Request → Replace "icon" with "button" in the rows running from the line containing "Click the 신뢰도 중간 badge" through the line containing "Click the 128", and write out only those rows with everything else unchanged.

┌─ Extracted data

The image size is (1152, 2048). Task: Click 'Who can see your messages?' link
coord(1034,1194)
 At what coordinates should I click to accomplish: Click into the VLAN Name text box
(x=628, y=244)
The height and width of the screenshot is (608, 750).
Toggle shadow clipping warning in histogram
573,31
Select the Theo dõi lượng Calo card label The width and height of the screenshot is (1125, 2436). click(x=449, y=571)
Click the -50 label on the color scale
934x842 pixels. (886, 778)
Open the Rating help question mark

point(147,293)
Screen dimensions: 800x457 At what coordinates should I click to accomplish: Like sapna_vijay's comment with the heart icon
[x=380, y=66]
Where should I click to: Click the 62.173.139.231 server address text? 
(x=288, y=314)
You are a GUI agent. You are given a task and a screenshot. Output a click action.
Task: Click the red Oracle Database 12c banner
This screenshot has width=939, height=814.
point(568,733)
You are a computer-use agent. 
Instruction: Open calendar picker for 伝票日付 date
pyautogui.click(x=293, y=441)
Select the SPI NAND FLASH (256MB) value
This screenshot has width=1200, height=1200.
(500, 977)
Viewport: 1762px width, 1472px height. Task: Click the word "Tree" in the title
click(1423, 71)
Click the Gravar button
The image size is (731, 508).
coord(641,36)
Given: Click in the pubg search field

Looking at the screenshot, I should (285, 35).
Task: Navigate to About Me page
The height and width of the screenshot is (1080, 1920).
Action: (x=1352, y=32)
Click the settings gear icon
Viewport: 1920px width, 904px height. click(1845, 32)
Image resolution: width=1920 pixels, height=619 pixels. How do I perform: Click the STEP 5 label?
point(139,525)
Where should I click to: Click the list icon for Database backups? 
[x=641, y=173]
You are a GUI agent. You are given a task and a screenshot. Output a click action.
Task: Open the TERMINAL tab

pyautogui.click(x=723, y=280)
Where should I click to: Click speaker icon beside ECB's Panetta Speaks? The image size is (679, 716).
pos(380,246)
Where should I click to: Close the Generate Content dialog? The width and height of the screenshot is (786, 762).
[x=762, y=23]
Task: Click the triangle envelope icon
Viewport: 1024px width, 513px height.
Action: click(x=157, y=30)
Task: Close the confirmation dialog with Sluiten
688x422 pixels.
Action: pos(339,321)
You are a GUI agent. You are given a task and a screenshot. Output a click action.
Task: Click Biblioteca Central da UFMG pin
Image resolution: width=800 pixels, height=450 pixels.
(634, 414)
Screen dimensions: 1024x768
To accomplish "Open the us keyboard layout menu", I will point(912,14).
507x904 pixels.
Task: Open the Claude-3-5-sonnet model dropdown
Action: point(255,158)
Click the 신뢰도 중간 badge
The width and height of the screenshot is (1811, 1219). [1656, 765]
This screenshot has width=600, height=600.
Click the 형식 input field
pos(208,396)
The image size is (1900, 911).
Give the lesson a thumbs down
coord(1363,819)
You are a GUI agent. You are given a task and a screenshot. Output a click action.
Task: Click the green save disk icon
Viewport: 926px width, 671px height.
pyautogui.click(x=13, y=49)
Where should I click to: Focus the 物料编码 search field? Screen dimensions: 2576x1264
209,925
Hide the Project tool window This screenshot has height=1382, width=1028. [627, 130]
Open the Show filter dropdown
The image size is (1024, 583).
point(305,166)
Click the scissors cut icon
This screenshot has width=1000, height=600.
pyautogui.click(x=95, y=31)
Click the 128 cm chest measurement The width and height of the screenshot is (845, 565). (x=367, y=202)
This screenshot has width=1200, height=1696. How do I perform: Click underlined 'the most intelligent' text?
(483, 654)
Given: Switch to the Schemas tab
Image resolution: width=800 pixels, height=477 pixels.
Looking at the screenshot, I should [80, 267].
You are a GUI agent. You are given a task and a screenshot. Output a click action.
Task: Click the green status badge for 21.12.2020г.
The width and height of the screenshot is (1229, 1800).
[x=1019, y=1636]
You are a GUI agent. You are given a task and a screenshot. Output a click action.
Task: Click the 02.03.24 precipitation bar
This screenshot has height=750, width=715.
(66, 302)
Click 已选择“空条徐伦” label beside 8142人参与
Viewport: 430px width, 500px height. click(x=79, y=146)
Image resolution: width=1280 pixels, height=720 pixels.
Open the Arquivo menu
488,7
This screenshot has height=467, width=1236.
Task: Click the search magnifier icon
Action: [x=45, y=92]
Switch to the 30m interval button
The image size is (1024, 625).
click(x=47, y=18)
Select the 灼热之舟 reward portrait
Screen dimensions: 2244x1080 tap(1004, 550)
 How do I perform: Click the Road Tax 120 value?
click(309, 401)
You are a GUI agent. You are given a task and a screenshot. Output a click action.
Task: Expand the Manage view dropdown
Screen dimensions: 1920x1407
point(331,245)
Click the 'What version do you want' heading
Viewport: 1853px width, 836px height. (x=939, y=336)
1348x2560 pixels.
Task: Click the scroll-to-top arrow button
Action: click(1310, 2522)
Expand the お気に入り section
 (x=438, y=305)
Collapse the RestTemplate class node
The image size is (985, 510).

└─

Solution →
Click the 신뢰도 중간 badge
The width and height of the screenshot is (1811, 1219). [1656, 765]
This screenshot has width=600, height=600.
Click the 형식 input field
pos(208,396)
The image size is (1900, 911).
Give the lesson a thumbs down
coord(1363,819)
You are a GUI agent. You are given a task and a screenshot. Output a click action.
Task: Click the green save disk button
Viewport: 926px width, 671px height.
pyautogui.click(x=13, y=49)
Where should I click to: Focus the 物料编码 search field? Screen dimensions: 2576x1264
209,925
Hide the Project tool window This screenshot has height=1382, width=1028. [627, 130]
Open the Show filter dropdown
The image size is (1024, 583).
point(305,166)
Click the scissors cut button
This screenshot has width=1000, height=600.
pyautogui.click(x=95, y=31)
Click the 128 cm chest measurement The width and height of the screenshot is (845, 565). (x=367, y=202)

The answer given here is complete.